Records excerpted from a collection:
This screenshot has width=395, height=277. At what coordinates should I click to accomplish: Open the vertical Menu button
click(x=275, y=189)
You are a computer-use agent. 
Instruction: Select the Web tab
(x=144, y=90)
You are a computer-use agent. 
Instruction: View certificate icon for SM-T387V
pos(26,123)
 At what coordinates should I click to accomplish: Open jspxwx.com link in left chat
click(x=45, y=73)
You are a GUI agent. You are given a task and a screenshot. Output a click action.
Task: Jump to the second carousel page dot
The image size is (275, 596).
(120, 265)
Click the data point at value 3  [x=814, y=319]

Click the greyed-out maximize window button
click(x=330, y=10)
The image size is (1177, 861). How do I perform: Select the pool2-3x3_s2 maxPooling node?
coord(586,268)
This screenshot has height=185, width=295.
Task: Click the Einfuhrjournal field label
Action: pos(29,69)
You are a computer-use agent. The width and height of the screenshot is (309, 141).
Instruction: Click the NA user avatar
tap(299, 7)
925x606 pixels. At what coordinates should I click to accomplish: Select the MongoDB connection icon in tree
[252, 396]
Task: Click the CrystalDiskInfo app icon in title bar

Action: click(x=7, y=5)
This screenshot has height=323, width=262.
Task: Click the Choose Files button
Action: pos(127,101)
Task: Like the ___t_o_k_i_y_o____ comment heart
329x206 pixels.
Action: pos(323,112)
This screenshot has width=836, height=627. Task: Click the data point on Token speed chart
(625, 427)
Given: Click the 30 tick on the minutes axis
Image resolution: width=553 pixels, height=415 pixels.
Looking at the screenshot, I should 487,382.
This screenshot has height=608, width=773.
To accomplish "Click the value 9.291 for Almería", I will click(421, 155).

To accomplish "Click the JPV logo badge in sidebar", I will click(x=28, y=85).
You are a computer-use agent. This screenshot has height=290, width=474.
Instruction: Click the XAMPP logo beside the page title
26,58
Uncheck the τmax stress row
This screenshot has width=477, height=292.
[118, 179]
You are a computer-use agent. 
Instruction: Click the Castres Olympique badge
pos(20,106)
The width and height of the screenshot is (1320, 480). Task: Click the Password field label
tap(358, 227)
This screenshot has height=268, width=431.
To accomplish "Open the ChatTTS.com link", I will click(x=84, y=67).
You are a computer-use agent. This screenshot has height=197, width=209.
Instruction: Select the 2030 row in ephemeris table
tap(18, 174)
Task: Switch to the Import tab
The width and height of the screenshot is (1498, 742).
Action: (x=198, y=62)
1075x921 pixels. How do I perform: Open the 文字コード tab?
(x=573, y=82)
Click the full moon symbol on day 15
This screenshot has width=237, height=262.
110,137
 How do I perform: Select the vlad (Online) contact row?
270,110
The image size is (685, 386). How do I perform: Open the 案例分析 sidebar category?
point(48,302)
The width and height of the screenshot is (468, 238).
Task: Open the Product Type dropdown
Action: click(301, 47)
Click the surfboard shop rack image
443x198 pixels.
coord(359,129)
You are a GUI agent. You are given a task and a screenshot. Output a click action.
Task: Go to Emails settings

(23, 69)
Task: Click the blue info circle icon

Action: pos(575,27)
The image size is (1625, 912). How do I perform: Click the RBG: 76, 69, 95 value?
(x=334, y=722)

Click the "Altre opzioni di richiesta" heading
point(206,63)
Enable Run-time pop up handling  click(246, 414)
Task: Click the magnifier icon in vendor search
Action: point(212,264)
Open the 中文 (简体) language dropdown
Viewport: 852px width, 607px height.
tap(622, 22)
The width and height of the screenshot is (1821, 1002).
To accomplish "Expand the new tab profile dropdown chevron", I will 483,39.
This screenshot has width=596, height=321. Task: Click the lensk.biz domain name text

= PROBLEM DETAILS =
Each record should be transcribed exactly as it was written.

= RESPONSE AREA =
This screenshot has width=395, height=277. At what coordinates should I click to accomplish: Open the vertical Menu button
click(x=275, y=189)
You are a computer-use agent. 
Instruction: Select the Web tab
(x=144, y=90)
You are a computer-use agent. 
Instruction: View certificate icon for SM-T387V
pos(26,123)
 At what coordinates should I click to accomplish: Open jspxwx.com link in left chat
click(x=45, y=73)
You are a GUI agent. You are given a task and a screenshot. Output a click action.
Task: Jump to the second carousel page dot
The image size is (275, 596).
(120, 265)
Click the data point at value 3  [x=814, y=319]

Click the greyed-out maximize window button
click(x=330, y=10)
The image size is (1177, 861). How do I perform: Select the pool2-3x3_s2 maxPooling node?
coord(586,268)
This screenshot has height=185, width=295.
Task: Click the Einfuhrjournal field label
Action: pos(29,69)
You are a computer-use agent. The width and height of the screenshot is (309, 141).
Instruction: Click the NA user avatar
tap(299, 7)
925x606 pixels. At what coordinates should I click to accomplish: Select the MongoDB connection icon in tree
[252, 396]
Task: Click the CrystalDiskInfo app icon in title bar

Action: click(x=7, y=5)
This screenshot has height=323, width=262.
Task: Click the Choose Files button
Action: pos(127,101)
Task: Like the ___t_o_k_i_y_o____ comment heart
329x206 pixels.
Action: pos(323,112)
This screenshot has width=836, height=627. Task: Click the data point on Token speed chart
(625, 427)
Given: Click the 30 tick on the minutes axis
Image resolution: width=553 pixels, height=415 pixels.
Looking at the screenshot, I should 487,382.
This screenshot has height=608, width=773.
To accomplish "Click the value 9.291 for Almería", I will click(421, 155).

To accomplish "Click the JPV logo badge in sidebar", I will click(x=28, y=85).
You are a computer-use agent. This screenshot has height=290, width=474.
Instruction: Click the XAMPP logo beside the page title
26,58
Uncheck the τmax stress row
This screenshot has width=477, height=292.
[118, 179]
You are a computer-use agent. 
Instruction: Click the Castres Olympique badge
pos(20,106)
The width and height of the screenshot is (1320, 480). Task: Click the Password field label
tap(358, 227)
This screenshot has height=268, width=431.
To accomplish "Open the ChatTTS.com link", I will click(x=84, y=67).
You are a computer-use agent. This screenshot has height=197, width=209.
Instruction: Select the 2030 row in ephemeris table
tap(18, 174)
Task: Switch to the Import tab
The width and height of the screenshot is (1498, 742).
Action: (x=198, y=62)
1075x921 pixels. How do I perform: Open the 文字コード tab?
(x=573, y=82)
Click the full moon symbol on day 15
This screenshot has width=237, height=262.
110,137
 How do I perform: Select the vlad (Online) contact row?
270,110
The image size is (685, 386). How do I perform: Open the 案例分析 sidebar category?
point(48,302)
The width and height of the screenshot is (468, 238).
Task: Open the Product Type dropdown
Action: click(301, 47)
Click the surfboard shop rack image
443x198 pixels.
coord(359,129)
You are a GUI agent. You are given a task and a screenshot. Output a click action.
Task: Go to Emails settings

(23, 69)
Task: Click the blue info circle icon

Action: pos(575,27)
The image size is (1625, 912). How do I perform: Click the RBG: 76, 69, 95 value?
(x=334, y=722)

Click the "Altre opzioni di richiesta" heading
point(206,63)
Enable Run-time pop up handling  click(246, 414)
Task: Click the magnifier icon in vendor search
Action: point(212,264)
Open the 中文 (简体) language dropdown
Viewport: 852px width, 607px height.
tap(622, 22)
The width and height of the screenshot is (1821, 1002).
To accomplish "Expand the new tab profile dropdown chevron", I will 483,39.
This screenshot has width=596, height=321. Task: Click the lensk.biz domain name text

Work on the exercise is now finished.